[Brief]:
Copy out every line of the records where the string "link" occurs.

----

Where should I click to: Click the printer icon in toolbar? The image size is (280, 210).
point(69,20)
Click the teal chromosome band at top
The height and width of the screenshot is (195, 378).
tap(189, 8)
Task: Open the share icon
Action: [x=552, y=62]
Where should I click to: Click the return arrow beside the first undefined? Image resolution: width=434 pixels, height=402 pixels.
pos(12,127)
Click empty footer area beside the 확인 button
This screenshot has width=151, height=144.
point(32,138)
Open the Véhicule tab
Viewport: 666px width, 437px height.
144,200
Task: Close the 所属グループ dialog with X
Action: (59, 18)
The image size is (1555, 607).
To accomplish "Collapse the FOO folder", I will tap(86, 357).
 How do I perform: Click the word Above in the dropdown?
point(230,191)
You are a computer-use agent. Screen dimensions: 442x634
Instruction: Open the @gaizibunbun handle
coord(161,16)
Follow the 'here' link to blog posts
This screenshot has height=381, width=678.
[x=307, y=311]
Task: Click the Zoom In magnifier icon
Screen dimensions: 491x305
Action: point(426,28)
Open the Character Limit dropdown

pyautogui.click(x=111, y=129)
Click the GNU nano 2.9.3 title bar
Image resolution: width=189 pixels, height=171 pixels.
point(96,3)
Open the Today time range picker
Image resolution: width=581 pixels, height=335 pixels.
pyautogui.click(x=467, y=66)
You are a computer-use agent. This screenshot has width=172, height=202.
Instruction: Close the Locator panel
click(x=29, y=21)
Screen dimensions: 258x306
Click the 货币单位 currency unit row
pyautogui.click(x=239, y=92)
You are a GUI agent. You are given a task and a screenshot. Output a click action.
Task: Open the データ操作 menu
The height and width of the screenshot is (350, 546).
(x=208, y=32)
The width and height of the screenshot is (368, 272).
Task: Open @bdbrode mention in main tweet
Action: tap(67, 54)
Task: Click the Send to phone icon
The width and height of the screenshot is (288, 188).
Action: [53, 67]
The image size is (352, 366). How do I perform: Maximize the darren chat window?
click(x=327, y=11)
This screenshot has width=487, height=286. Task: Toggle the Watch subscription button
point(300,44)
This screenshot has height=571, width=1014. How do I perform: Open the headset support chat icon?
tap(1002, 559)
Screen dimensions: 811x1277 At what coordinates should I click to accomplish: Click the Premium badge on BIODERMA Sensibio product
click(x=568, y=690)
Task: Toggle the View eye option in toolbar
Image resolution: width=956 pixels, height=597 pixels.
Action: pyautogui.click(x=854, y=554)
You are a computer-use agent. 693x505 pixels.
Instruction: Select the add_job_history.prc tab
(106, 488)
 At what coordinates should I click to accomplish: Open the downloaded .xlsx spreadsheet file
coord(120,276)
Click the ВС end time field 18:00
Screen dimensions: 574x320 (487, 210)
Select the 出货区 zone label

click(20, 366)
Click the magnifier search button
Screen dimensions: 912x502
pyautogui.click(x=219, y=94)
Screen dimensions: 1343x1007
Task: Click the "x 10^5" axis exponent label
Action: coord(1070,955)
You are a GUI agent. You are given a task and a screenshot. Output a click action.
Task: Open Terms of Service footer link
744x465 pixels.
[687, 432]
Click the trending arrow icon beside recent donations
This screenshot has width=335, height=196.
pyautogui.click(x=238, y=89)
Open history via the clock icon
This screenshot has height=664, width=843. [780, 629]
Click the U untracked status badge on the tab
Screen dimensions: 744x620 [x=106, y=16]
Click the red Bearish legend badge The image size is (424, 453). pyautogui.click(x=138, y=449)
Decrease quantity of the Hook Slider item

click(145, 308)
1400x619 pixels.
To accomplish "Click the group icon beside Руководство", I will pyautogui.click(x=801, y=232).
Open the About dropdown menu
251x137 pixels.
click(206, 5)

----

[Solution to the exercise]:
Follow the 'here' link to blog posts
Task: Open Terms of Service footer link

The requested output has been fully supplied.